Start of Block

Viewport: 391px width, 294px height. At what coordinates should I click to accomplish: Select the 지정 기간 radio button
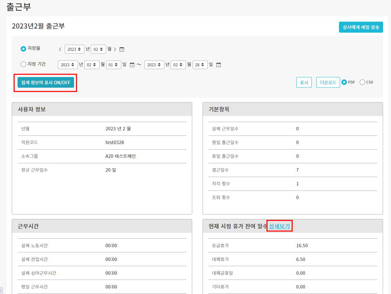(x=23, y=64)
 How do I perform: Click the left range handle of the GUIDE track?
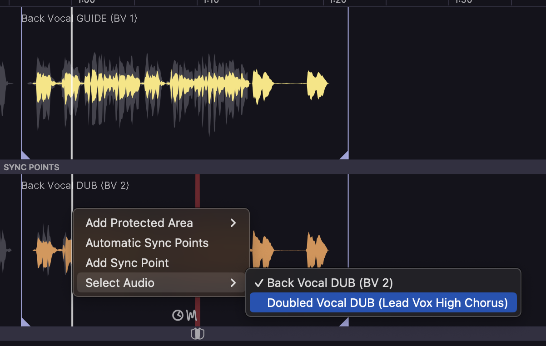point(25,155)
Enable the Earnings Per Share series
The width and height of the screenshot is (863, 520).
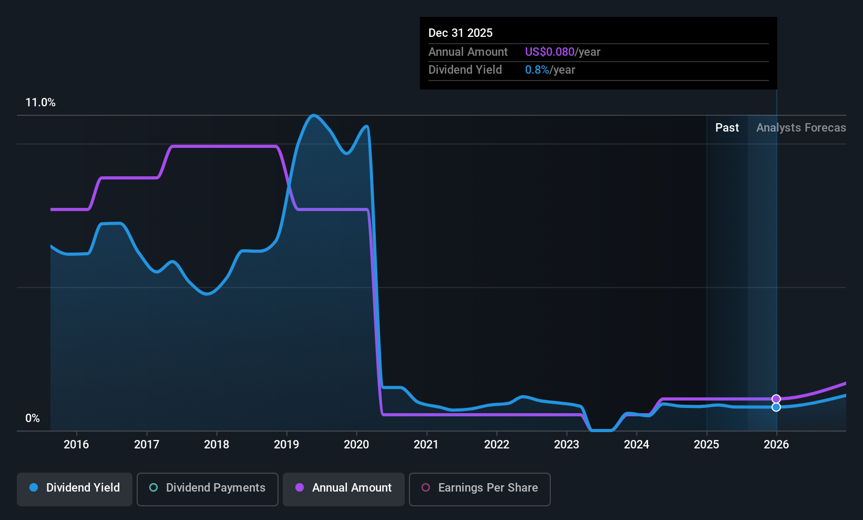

End of Block

Task requirements: Give the data again exactly as written, with no pictures included.

Response to this exercise:
Viewport: 391px width, 294px height. At what coordinates should I click to accomplish: Select the 지정 기간 radio button
(x=23, y=64)
 How do I perform: Click the left range handle of the GUIDE track?
point(25,155)
Enable the Earnings Per Share series
The width and height of the screenshot is (863, 520).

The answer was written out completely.